La Repubblica

 

La Cassazione ha confermato gli arresti di due uomini originari della Romania che obbligavano dei loro connazionali ad esibirsi e raccimolare soldi: “E’ privazione della libertà individuale”

E’ riduzione in schiavitù costringere qualcuno a fare spettacoli da mimo in strada. Lo sottolinea la Cassazione, che ha confermato gli arresti (disposti dal gip di Bologna nel luglio 2012 e confermati dal Tribunale) di due uomini, originari della Romania, accusati di associazione per delinquere e riduzione in schiavitù per aver costretto dei loro connazionali all’accattonaggio tramite spettacoli da mimo.

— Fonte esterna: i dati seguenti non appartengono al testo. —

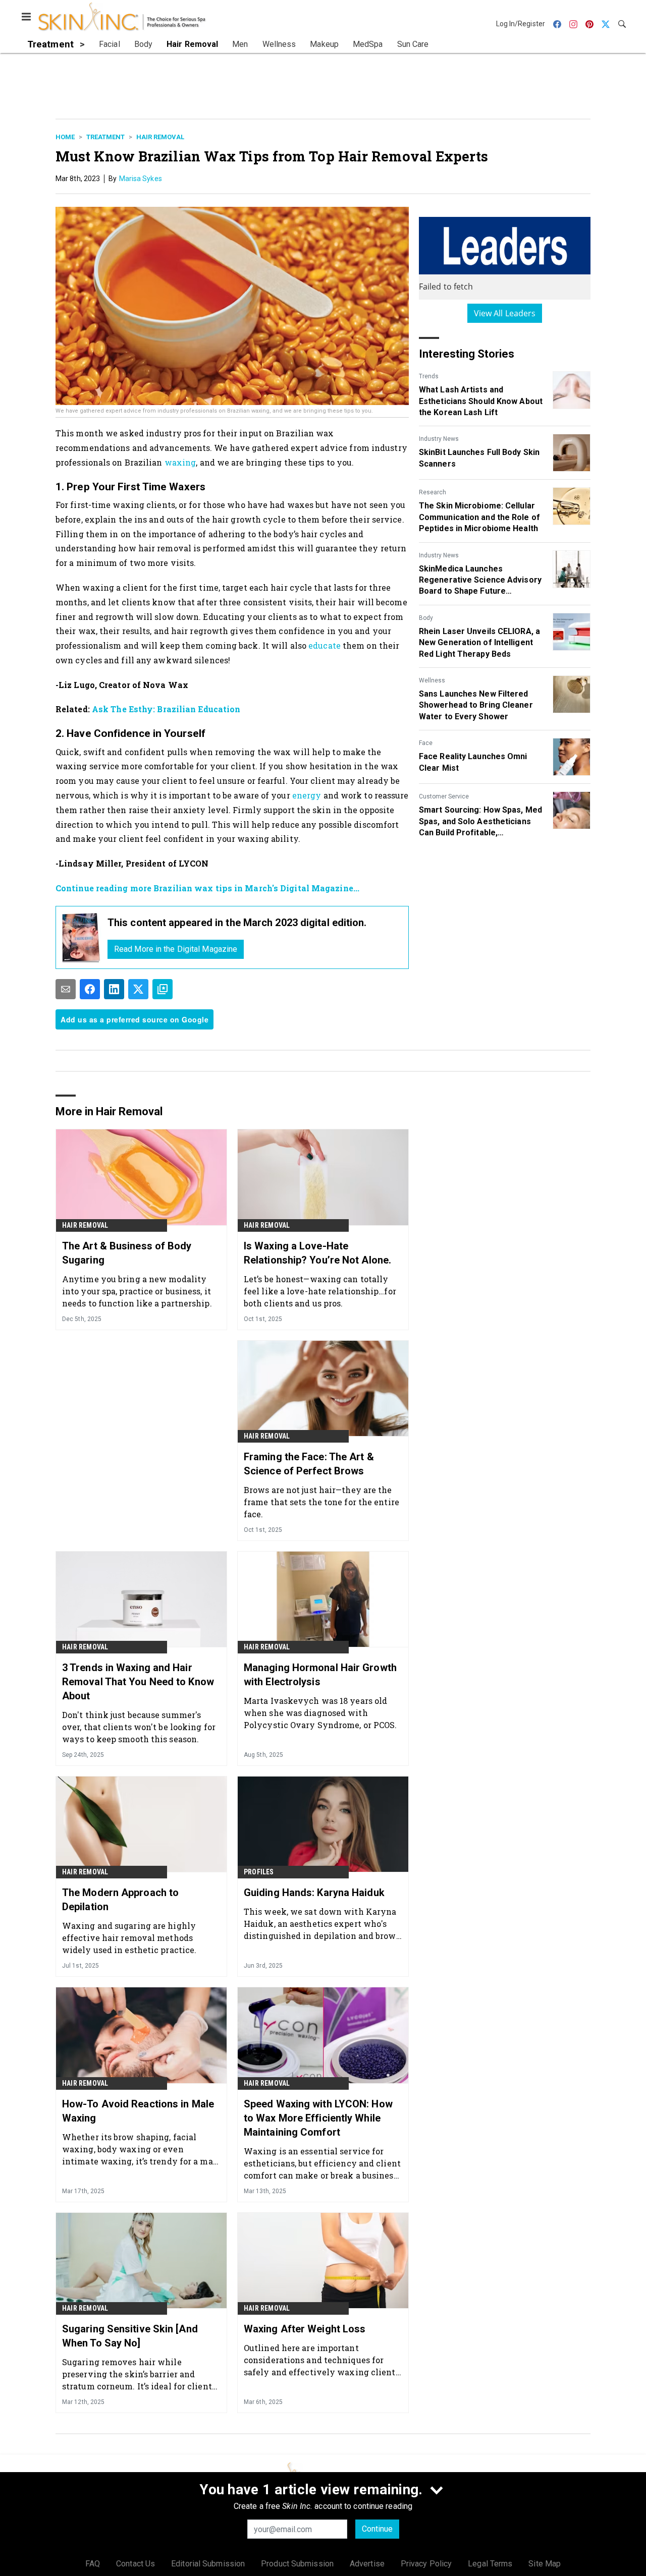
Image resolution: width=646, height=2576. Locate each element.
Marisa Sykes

“L’evento di riduzione o mantenimento di persone in stato di soggezione consiste – scrive la Quinta sezione penale della Suprema Corte nella sentenza depositata oggi – nella privazione della libertà individuale cagionata con minaccia, violenza, inganno o profittando di una situazione di inferiorità psichica, fisica o di necessita” e in questo caso è dimostrata “l’impossibilità per le parti offese di potersi sottrarre liberamente alla propria prestazione per così dire lavorativa”.

Lo sfruttamento dei mimi, era infatti collegata a “minacce e violenze, che elidono la libera autodeterminazione già sottoposta a privazioni materiali”: venivano loro tolti i documenti e il provento degli spettacoli, lasciandoli in “condizioni eufemisticamente definibili disagiate”.

Le esigenze cautelari sono state confermate sulla base del rischio di reiterazione e dal pericolo di fuga, “in considerazione dei continui contatti con il Paese di provenienza nel quale l’organizzazione criminale reclutava i soggetti”.